I love Nietzsche, which is a little douchbaggy to say, but I
took a Nietzsche class in college, which is still a little douchbaggy to say.
The professor was extremely impressive and he guided us through Nietzsche’s
writings that I probably wouldn’t have been able to understand on my own.
The Unbearable Lightness of Being* by
Milan Kundera tries to be a philosophical romance. Emphasis on tries. The novel
takes a theory primarily found in Indian religions: eternal return. Nietzsche
spoke at length about how this theory affects the human psyche. “Eternal
return” (or “eternal recurrence”) posits that everything that has happened in
the universe will repeat infinitely. In religion, the theory is still cyclical
in nature, but refers instead to the endless rebirth of souls rather than
actual events.
Kundera
takes Nietzsche’s rumination on eternal return and weaves them into a love story. There are the juicy romance bits: sex,
infidelity, unrequited love, etc. Amidst it all, Kundera toys with defining life as “heavy” or “light”. According to Kundera, if life
happens once and only once, it takes on a character of “lightness”; nothing
really matters, and you’re free to make decisions that are less weighty because
they have less significance. If life recurs eternally, it becomes “heavy”; you
have comparisons between some decisions and others, thus there is a
comparatively better course of action at each fork in the road. Kundera relates
the light/heavy distinction to the romantic decisions made by the main characters.

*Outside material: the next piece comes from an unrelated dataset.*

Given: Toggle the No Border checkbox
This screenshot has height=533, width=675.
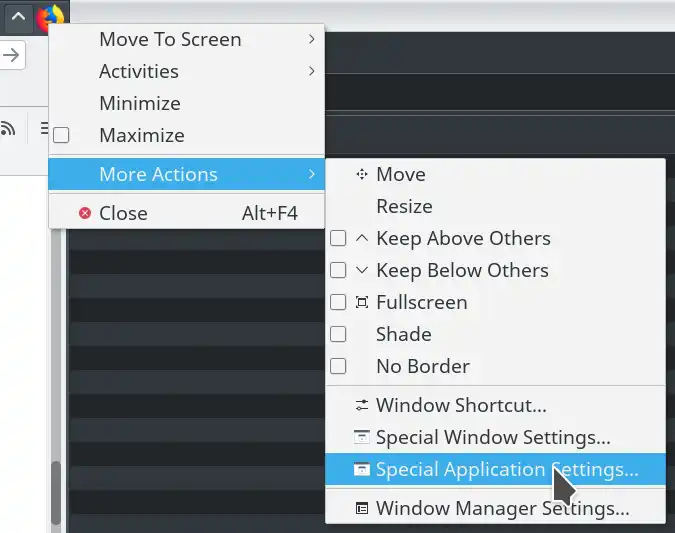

A choice to remain faithful has greater consequence depending on your
philosophical perspective.
I don’t
typically read romance novels, but Daniel Day-Lewis played the lead in the 1988
film adaptation, and I wanted to give the genre a chance. The premise had
promise—one part passion, one part cosmic despair. Unfortunately, the execution
is insufferable. I regret the time I spent reading this book. There weren't even any interesting sex scenes. This meme is more interesting:
The novel teaches me
nothing about the metaphysical weight of human action or inaction. It bores me
to death in its constant doubling-down on lackluster plot points. It confuses
me in its roundabout, unnecessarily nonlinear structure. Kundera came up with a
light/heavy metaphor and apparently thought it needed referencing on every other
page. This is not a Curves class, stop talking about weight so much.
I am not a
philosophical gatekeeper, but I know what interests me literarily, and a lame
love story clinging to contrived existential claims does not. The
Unbearable Lightness of Being receives 1 out of 5 camel humps.
*Kundera, Milan. The
Unbearable Lightness of Being. New York: Harper & Row, 1984. Print.